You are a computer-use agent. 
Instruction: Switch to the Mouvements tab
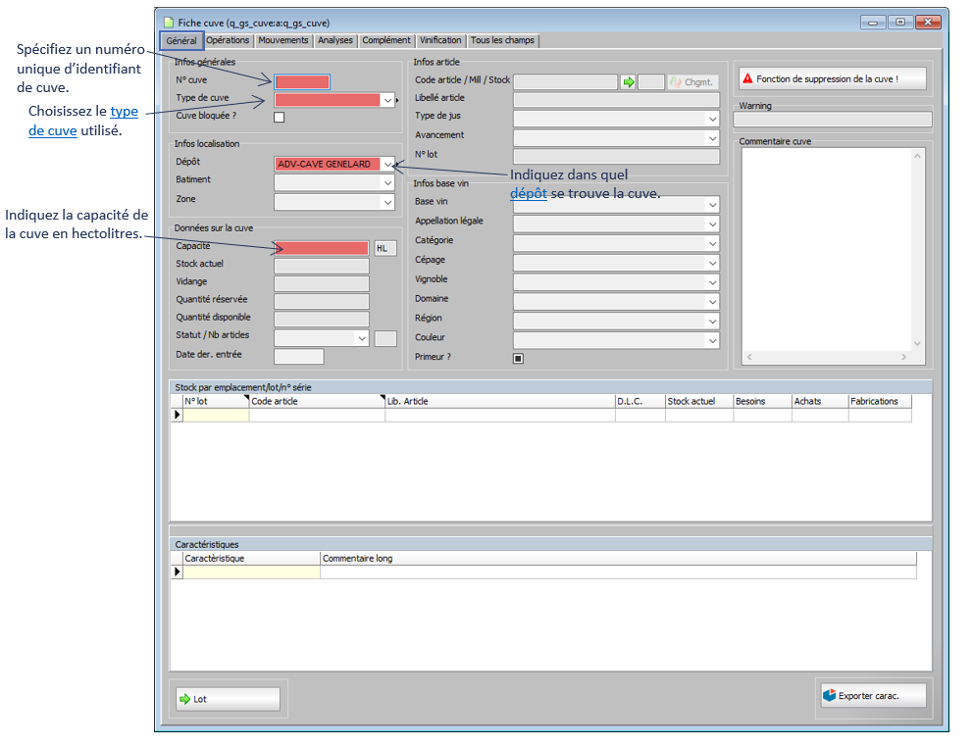(282, 41)
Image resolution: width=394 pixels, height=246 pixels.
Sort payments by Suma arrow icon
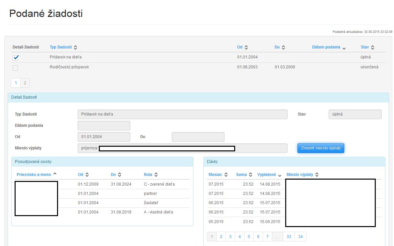tap(250, 175)
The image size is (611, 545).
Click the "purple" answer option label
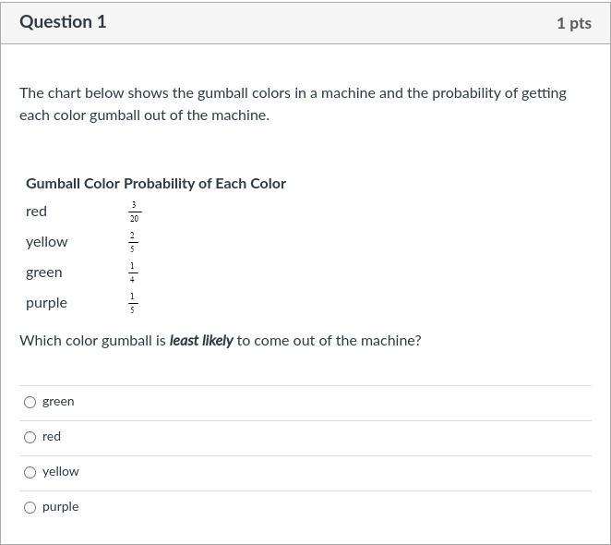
· · · ·
→ Exercise goal
Your answer should hold every record above, printed exactly and free of pictures.

→ Answer to this task
You are a computer-use agent. 
Instruction: Switch to the Mouvements tab
(282, 41)
Image resolution: width=394 pixels, height=246 pixels.
Sort payments by Suma arrow icon
tap(250, 175)
The image size is (611, 545).
Click the "purple" answer option label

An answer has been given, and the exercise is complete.